Only the lines from the one containing "Task: Open Notifications bell icon" through the end of the listing below belong in your answer; retype them exactly.

> **RECORDS PROVIDED**
• • • • •
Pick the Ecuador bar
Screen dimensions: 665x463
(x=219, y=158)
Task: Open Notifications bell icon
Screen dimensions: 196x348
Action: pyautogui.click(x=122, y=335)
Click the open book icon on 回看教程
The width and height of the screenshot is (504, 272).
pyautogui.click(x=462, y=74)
• • • • •
> **ANSWER BOX**
Task: Open Notifications bell icon
Screen dimensions: 196x348
Action: pyautogui.click(x=122, y=335)
Click the open book icon on 回看教程
The width and height of the screenshot is (504, 272).
pyautogui.click(x=462, y=74)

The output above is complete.